I hold Mr. Bourdain in high esteem. His humble nature can be summed up in 2 stories he shares: his full expectation that his fame will one day run out and he’ll be back to slinging hash at the buffet station, and secondly, something he calls, “The Grandma Rule”. When you’re at Grandma’s (or anyone’s house in the world for that matter); even if the turkey dinner is dry, tasteless, stringy, and the cranberry sauce tastes like stale trail mix, you smile, tell her it was a great meal, and have seconds.
Doing his job for a living means you have to be a cultural ambassador. You have to open your mind and your ears to at least try and understand people that are often quite different from yourself. Using food as a common starting point, he bridges gaps that are often difficult to cross. Bourdain, who unabashedly espouses a left of center stance on American politics, counts the far right wing Ted Nugent as one of his friends.
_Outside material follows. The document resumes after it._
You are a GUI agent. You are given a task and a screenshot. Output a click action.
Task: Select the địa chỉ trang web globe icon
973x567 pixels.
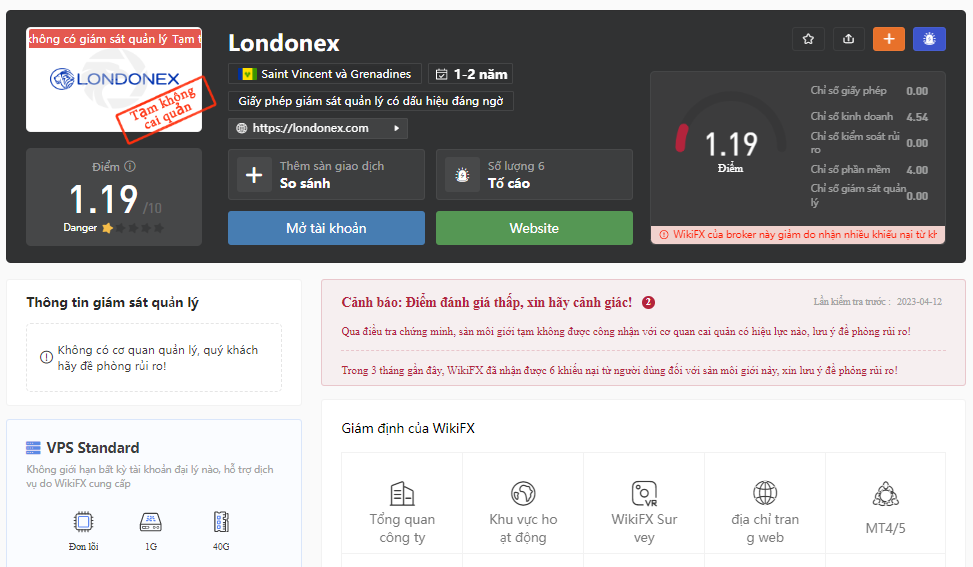click(x=765, y=493)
Why? Because they can share a beer and some smoked pork together, and that to him, is the start of a dialogue, which is something that is missing in far too many scenarios in the current world.
Listening to Tony speak about his experiences with other cultures, the (often hilarious) trials his crew are faced with when filming in adverse conditions, and the connections he’s made often reinforces why food is so important in my own life. When I travel with friends, cooking and eating is often one of the key moments in the trip when everyone bonds. When I often eat with friends or family; it is a time where we catch up, share, and open up to each other. I suspect it is the same in many people’s lives; returning home for Thanksgiving family dinner being a prime example.
After Tony had told his stories and answered some questions from the crowd, a number of us huddled on the back of the stage with catered food and beer to mingle and chat. There I was with a man that I’ve never met but idolized for the last 7 years, with a bunch of other people I’ve never met, together having a beer and chatting jovially, all because we collectively shared a love for food. Simple things bring people together in compelling ways. Everyone has to eat, everyone appreciates a good meal, and even if you view eating as something you have to do to survive, you still create a connection with others by inviting them to join you.
In essence, this is why I choose try and not eat alone, this is why I choose to try and bring some joy, conversation, and understanding through my time in the kitchen, to friends, family, and sometimes to complete strangers. This is why I love food, and this is why I choose to share it.